Primero, la UTF presentó dictámenes donde todos se ajustaban a los topes de gastos de campaña y los consejeros solicitaron incorporar los gastos de los representantes y los egresos no reportados al costo más alto del mismo producto o servicio en el estado, lo que llevó a que se rebasaran los topes de gastos de campaña por más de 20 y 30%; .

En segundo lugar, ajustando los costos más altos al municipio, que fueron los engroses que circularon durante la sesión del consejo el viernes 14, que mantenía rebases importantes.

Tercero: el que se generó en la sesión del consejo el lunes 17, que incorporó gastos no reportados y dejó fuera los de los representantes de casilla, que es el que arroja un rebase de topes de 7.86% para el candidato tricolor Miguel Ángel Riquelme y de 4.56% para Guillermo Anaya, del PAN.

Y cuarto, que resultará del procedimiento oficioso que seguramente será un poco mayor y se conocerá dentro de un par de semanas, cuando el INE regresé de vacaciones.

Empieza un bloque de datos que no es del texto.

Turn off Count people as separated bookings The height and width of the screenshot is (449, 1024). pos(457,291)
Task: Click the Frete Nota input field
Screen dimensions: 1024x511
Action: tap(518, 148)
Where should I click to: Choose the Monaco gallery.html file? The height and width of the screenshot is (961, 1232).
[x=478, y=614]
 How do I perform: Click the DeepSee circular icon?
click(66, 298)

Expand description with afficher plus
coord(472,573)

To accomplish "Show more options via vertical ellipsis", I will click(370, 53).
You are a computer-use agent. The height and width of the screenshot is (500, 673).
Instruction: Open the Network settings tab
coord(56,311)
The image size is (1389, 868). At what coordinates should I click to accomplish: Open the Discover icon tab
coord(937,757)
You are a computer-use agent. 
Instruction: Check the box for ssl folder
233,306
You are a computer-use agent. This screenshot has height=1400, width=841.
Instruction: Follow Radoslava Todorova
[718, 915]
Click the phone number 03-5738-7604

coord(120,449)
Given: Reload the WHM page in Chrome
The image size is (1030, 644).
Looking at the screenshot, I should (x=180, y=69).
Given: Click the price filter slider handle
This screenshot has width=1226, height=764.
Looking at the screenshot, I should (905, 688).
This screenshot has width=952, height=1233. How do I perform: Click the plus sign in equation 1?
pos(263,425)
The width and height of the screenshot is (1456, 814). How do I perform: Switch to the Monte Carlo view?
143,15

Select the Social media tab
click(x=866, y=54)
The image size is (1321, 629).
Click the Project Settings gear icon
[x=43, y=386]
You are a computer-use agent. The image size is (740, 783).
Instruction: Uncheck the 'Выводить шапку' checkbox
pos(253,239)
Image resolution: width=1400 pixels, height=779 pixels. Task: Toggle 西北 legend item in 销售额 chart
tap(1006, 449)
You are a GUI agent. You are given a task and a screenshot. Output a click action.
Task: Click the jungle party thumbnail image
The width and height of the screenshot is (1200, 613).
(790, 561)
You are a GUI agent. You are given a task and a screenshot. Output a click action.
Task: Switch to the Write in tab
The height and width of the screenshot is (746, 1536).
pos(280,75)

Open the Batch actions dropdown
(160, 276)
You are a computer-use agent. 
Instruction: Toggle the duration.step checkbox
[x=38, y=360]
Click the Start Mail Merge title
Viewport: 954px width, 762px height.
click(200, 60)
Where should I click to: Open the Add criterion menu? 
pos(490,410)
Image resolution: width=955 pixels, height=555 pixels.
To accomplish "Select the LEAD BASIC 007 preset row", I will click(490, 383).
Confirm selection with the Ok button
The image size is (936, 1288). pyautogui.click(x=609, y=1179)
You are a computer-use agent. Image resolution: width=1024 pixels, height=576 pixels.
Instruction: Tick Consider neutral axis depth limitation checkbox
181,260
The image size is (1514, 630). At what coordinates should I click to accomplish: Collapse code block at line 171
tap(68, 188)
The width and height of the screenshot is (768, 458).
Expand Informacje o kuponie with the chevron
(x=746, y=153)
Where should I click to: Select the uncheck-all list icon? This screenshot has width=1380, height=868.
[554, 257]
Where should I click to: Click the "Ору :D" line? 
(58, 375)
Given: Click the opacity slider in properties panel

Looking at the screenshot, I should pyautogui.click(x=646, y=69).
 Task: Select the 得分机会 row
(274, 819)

Hoy, los dictámenes votados en el Consejo General del INE el pasado lunes 17 indican que Riquelme rebasa los topes por más de 5%, mientras Anaya lo hace por poco menos de ese porcentaje, con lo cual estarían dadas las condiciones para que se anulara la elección, que Riquelme no pudiera participar nuevamente y Anaya sí. Pero todavía falta incluir el resultado del procedimiento oficioso y, desde luego, la resolución de los recursos que seguramente interpondrán todos los partidos ante la Sala Superior del Tribunal Electoral del Poder Judicial de la Federación.

Si después de esto prevalecen estos rebases, entonces podrá determinarse si se anula o no la elección y será nuevamente la Sala Superior del Tribunal Electoral del Poder Judicial de la Federación la que tendrá la última palabra. Pero más allá del desenlace de esta elección, es un pésimo precedente para la presidencial de 2018, pues el cúmulo de deficiencias es aterrador y más para enfrentar un proceso electoral tan complejo, competido y conflictivo como el que se vislumbra.

Este análisis se publicó en la edición 2125 de la revista Proceso del 23 de julio de 2017.